B. Implications for American Constitutionalism

The implications of this Enschmittification for American constitutional democracy are profound and deeply troubling. At its heart, the drift toward Schmittian paradigms constitutes a fundamental challenge to the principles upon which the American political and legal order has traditionally, if imperfectly, been based. The ascendance of the friend-enemy logic corrodes the possibility of civic trust and reasoned deliberation across political divides, transforming adversaries into existential threats and undermining the very premise of a shared constitutional project. The normalization of executive exceptionalism directly threatens the separation of powers, eroding legislative authority and weakening judicial checks, thereby concentrating power in a manner antithetical to constitutional design and risking the arbitrary suspension of the rule of law in the name of necessity. Furthermore, the critique of liberal pluralism and the concomitant appeal of substantive homogeneity attack the foundations of individual rights and equal protection, replacing the ideal of unity forged through adherence to law and principle with a potentially exclusionary unity based on shared identity, inherently marginalizing dissent and difference. Taken together, Enschmittification points toward an erosion of faith in—and the practical efficacy of—the core liberal commitments to limited government, procedural fairness, protected individual freedoms, and the management of pluralism through democratic institutions. It signals a potential trajectory away from a government of laws and toward a regime where political will, decisive action, and the perceived demands of collective survival or identity take precedence over established constitutional norms.

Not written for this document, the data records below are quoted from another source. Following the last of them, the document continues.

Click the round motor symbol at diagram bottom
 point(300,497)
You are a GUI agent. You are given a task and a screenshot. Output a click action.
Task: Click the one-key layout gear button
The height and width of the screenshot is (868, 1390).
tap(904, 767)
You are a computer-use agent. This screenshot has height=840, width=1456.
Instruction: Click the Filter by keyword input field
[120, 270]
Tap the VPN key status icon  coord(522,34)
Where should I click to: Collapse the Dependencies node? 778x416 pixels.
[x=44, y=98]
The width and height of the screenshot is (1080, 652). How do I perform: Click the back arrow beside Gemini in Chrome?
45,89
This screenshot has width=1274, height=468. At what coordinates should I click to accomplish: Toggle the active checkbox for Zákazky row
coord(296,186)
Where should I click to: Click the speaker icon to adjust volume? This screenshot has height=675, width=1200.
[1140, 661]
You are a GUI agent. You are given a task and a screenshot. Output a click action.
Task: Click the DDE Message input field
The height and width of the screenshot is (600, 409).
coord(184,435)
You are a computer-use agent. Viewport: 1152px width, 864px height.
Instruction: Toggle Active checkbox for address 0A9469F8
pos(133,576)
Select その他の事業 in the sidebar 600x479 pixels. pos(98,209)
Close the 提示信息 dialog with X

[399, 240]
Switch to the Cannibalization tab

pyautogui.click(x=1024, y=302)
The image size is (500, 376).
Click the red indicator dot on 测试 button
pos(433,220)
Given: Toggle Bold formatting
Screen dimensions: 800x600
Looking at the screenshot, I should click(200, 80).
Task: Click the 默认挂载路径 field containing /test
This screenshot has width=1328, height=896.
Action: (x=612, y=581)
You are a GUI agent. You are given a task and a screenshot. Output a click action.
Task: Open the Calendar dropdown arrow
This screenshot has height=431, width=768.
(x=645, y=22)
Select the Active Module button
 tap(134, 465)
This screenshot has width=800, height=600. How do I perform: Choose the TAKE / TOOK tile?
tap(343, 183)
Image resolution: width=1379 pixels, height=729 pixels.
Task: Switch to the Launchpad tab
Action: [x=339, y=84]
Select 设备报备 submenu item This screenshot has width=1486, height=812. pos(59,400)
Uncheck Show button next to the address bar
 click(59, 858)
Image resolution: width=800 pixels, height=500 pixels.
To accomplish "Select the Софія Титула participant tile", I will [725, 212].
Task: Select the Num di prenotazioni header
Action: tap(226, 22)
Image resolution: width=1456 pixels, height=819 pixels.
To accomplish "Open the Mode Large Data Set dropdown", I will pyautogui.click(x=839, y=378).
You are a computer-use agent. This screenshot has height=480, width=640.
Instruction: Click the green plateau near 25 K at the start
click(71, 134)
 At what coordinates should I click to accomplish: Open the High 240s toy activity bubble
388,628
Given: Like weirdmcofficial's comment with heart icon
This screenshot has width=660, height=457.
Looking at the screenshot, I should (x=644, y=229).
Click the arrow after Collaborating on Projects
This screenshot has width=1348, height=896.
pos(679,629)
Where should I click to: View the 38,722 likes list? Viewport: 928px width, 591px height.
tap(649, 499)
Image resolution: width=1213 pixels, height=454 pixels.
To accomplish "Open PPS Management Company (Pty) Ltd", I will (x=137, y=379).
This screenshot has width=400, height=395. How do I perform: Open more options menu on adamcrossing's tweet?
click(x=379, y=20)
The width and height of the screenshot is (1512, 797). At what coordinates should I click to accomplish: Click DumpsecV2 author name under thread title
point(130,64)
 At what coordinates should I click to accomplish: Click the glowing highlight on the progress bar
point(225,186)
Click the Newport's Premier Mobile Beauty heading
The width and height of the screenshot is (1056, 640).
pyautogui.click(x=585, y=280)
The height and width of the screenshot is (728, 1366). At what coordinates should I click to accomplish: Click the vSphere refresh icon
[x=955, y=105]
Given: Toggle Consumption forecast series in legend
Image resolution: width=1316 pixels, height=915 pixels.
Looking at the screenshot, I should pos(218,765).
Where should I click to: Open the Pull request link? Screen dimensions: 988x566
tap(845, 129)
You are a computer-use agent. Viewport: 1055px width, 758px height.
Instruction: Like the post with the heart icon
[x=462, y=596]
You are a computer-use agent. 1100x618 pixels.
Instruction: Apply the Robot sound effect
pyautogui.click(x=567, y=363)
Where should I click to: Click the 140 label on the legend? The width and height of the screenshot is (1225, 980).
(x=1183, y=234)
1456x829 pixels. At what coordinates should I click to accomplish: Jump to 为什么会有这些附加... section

C. Prospects and Counter-Movements

Recognizing the pattern of Enschmittification is not to declare the inevitable triumph of Schmittian logic within the American system, nor is it to suggest that all actors exhibiting these tendencies are conscious disciples of Schmitt. History is not predetermined, and political trajectories can shift. Yet, the evidence presented suggests a significant and worrisome vulnerability within contemporary American constitutionalism, an environment where the critiques and alternatives posed by Schmitt find increasing, albeit often implicit, purchase. The allure of decisiveness in times of perceived crisis, the mobilizing power of identity politics grounded in enmity, and the frustration with perceived liberal institutional failures create fertile ground for this drift to continue, potentially accelerating if left unaddressed. Countering this trend requires more than simply identifying its symptoms; it demands a robust and deliberate reaffirmation of the foundational principles of liberal constitutional democracy. This involves not only defending the institutions of separated powers, the rule of law, and fundamental rights, but also revitalizing the practices of deliberation, compromise, and mutual respect that underpin a functioning pluralistic society. It requires resisting the temptation to frame political differences in existential terms and insisting on the accountability of executive power even, and especially, in times of emergency. Ultimately, the contest against Enschmittification is a contest for the soul of American democracy itself—a reminder that the preservation of liberal constitutionalism is not a given, but an ongoing political and intellectual task demanding vigilance, courage, and a renewed commitment to its often challenging, yet indispensable, ideals.